On October 23, the Bank of Canada announced that it had lowered its policy interest rate by 0.5% to 3.75%. Governor Tiff McCarthy announced in a statement that “We have made this larger decision as inflation has returned to our target of 2%. We will continue to maintain the rate within our target.”
Statistics Canada announced on October 15 that inflation in September was 1.6% compared to the same month last year, slowing further from 2% in August. This was driven by a 10.7% drop in gasoline prices. Excluding gasoline prices, inflation in September was 2.2%.
By comparison, food prices rose 2.4%. The central bank explained the reasons for the cut, saying, “Inflation has fallen significantly in recent months, from 2.7% in June to 1.6% in September.
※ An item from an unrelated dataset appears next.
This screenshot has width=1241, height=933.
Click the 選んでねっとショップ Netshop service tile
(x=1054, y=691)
Recent indicators suggest that inflation is expected to be around 2% in October, with upward price pressures no longer broad-based and core inflation now below 2.5%.
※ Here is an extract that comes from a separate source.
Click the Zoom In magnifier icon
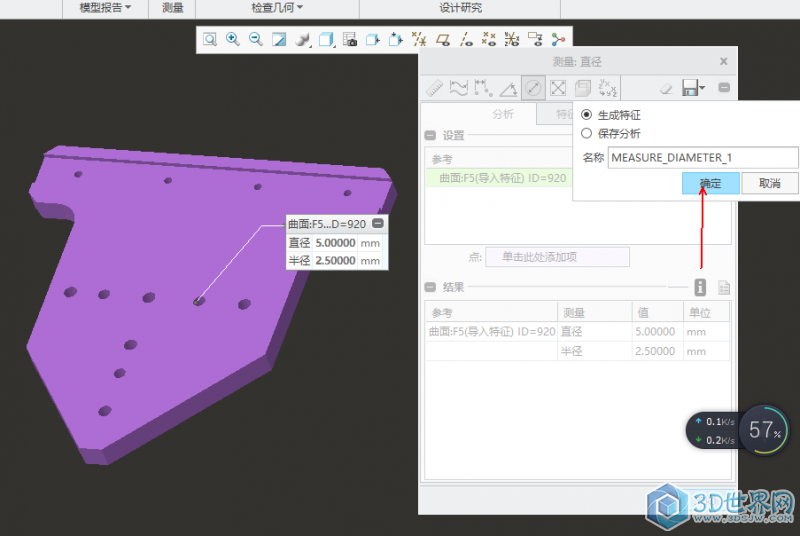The width and height of the screenshot is (800, 536). pyautogui.click(x=233, y=39)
Surveys also show that business and consumer inflation expectations have fallen and are closer to normal, all of which suggests a return to low inflation.” The central bank raised the policy interest rate to 5% in July 2023, then cut it by 0.25% in June 2024, making it four consecutive cuts – by 0.25% in July of the same year, by 0.25% in September, and again this month.
Looking ahead, the Fed said, “The timing and pace of further rate cuts will depend on future information and our assessment of their impact on the inflation outlook. We will take one monetary policy decision at a time.” The next report is due to be released on December 11th. By then, the Statistics Bureau will be releasing August GDP, October inflation, and October employment statistics.